INFORMATION START
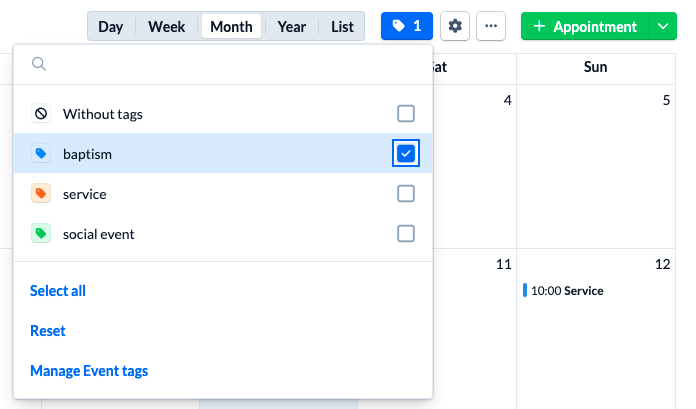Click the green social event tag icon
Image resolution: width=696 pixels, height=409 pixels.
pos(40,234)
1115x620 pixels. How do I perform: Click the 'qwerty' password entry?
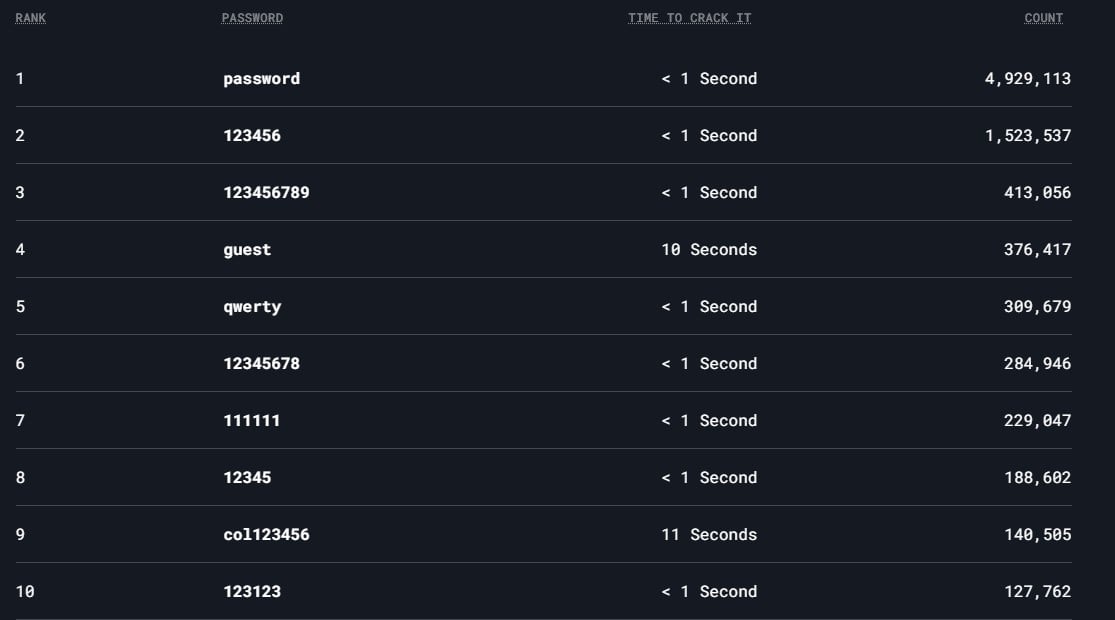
INFORMATION END
INFORMATION START
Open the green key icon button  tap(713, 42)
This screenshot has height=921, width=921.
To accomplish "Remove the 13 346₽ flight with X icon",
INFORMATION END
INFORMATION START
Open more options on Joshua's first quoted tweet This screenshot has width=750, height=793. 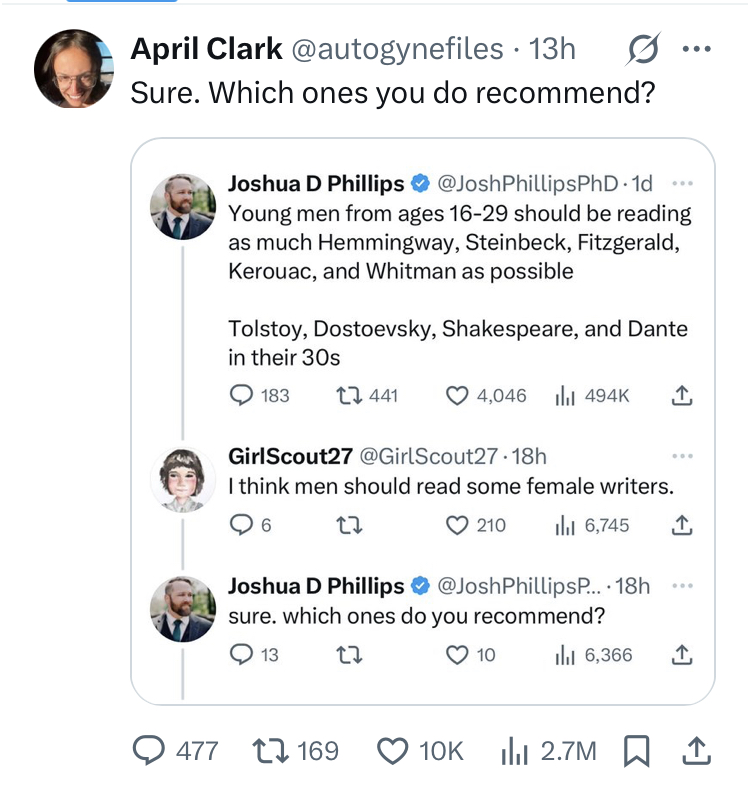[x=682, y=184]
INFORMATION END
- [ASSIGNMENT] The response must hold only the lines above from the line with "This screenshot has height=921, width=921." through the line with "the 13 346₽", each copied exactly, both ends kept.

- [TASK RESULT]
This screenshot has height=921, width=921.
To accomplish "Remove the 13 346₽ flight with X icon",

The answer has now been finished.